Challenge. Copy the listing below word for word.

start Data excerpts

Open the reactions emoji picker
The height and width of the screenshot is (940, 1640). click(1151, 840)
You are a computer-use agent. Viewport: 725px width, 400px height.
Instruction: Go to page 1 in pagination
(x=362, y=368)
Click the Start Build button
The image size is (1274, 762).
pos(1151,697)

end Data excerpts

Solution below.
Open the reactions emoji picker
The height and width of the screenshot is (940, 1640). click(1151, 840)
You are a computer-use agent. Viewport: 725px width, 400px height.
Instruction: Go to page 1 in pagination
(x=362, y=368)
Click the Start Build button
The image size is (1274, 762).
pos(1151,697)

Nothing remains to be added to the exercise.